A genetic search algorithm in conjunction with density functional theory calculations was used to determine the lowest-energy minima of the pure B22 cluster and thereby to evaluate the capacity of its isomers to form endohedrally doped cages with two transition metal atoms M (M = Sc and Ti). An important charge transfer from metal atoms M to the boron cage takes place, stabilizing the endohedral compounds, as predicted with the genetic algorithm implemented. High-level coupled-cluster theory CCSD(T) calculations were carried out to confirm that the structures found are the lowest-energy isomers. For a deeper understanding of the doping effects and related charge transfer, the best structural motif of the B22 isomers were also determined when the bare cages are in anionic states, such as B222- and B224-. It was found that B22 has appropriate size, geometric shape and electronic state to host the chosen metal atoms and, consequently, to form stable endohedral doped compounds Ti@B22 (C2v, 4-Ti) and Sc@B22(C2v, 5-Sc).
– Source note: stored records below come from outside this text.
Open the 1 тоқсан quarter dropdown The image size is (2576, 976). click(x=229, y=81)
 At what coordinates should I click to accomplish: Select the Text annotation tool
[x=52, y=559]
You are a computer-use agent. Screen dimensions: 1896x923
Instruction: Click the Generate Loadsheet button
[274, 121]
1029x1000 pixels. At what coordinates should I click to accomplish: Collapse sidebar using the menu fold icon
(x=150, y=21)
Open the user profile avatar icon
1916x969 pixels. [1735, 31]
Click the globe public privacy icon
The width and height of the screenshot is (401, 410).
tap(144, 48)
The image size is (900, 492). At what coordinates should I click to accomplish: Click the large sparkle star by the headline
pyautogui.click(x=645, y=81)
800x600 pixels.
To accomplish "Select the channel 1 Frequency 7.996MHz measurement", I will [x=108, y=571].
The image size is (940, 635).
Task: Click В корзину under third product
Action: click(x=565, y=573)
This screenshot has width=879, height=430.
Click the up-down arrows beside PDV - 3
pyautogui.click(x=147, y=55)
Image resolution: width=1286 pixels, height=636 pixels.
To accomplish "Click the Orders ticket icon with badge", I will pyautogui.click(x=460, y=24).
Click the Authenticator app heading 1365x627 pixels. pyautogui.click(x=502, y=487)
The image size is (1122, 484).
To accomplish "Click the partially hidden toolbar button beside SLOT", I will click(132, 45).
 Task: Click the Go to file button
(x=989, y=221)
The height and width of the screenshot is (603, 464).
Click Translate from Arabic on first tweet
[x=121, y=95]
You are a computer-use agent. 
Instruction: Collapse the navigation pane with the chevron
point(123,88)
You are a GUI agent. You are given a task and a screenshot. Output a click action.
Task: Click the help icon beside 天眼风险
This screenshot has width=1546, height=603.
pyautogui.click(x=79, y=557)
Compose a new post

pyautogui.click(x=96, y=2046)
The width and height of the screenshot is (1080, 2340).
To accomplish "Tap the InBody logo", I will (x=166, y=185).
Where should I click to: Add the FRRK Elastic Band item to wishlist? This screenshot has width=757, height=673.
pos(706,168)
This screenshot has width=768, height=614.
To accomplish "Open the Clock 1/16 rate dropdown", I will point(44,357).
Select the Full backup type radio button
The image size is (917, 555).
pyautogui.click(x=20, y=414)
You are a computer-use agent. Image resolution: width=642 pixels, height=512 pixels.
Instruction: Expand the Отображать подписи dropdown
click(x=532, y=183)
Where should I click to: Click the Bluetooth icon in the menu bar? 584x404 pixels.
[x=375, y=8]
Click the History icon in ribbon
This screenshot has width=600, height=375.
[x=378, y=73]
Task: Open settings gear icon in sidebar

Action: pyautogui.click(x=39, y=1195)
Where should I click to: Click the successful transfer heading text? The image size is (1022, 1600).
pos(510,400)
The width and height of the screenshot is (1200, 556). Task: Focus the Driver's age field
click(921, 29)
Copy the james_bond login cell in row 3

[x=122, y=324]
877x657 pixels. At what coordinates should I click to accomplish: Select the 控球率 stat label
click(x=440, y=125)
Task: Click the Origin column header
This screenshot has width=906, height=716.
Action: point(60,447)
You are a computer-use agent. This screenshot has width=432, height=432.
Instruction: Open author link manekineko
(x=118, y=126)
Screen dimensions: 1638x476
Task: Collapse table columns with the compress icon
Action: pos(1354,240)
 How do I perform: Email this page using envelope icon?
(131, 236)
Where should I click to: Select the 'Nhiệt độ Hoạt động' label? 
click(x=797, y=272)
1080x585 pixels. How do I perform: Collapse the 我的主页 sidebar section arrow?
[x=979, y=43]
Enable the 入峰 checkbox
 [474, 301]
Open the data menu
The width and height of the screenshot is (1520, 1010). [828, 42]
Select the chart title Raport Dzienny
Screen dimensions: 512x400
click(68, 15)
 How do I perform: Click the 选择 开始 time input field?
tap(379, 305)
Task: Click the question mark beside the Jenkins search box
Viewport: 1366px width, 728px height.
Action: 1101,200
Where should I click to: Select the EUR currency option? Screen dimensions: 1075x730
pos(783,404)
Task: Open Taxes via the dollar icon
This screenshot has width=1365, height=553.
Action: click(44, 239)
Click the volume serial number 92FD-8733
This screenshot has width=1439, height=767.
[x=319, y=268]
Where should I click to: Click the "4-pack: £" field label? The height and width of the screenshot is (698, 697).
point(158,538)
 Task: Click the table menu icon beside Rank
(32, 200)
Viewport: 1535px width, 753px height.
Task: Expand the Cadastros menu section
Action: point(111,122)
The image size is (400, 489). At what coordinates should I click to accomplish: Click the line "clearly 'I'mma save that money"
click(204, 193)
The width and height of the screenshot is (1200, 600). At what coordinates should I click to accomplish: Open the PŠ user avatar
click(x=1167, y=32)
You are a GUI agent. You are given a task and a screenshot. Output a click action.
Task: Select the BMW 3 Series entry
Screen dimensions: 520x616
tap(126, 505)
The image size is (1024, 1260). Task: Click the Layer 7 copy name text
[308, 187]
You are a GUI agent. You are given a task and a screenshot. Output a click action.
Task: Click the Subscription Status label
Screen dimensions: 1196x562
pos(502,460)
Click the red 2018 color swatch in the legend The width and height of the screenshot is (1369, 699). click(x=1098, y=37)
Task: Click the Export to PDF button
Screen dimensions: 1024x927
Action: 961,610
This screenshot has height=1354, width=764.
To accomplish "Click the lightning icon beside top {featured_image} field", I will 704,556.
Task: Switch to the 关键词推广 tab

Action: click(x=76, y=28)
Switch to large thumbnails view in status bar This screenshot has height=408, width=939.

Chemical bonding was analyzed in order to understand the molecular orbitals that these novel systems form. The cage aromaticity was evaluated by the means of the nuclear independent chemical shift (NICS(0)iso) indices, isochemical shielding surface (ICSSzz), anisotropy of the current induced density (ACID) maps, and the magnetic ring current Gauge-Including Magnetically Induced Current (GIMIC) method, indicating that aromaticity plays a crucial role in the stabilization of endohedrally doped boron clusters. Finally, the thermodynamic stability of the latter, using parameters derived from the density functional theory (DFT) was evaluated. Ab initio molecular dynamics (AIMD) simulations were performed to elucidate the stability, at high temperature, of the most stable endohedral doped boron clusters 4-Ti and 5-Sc.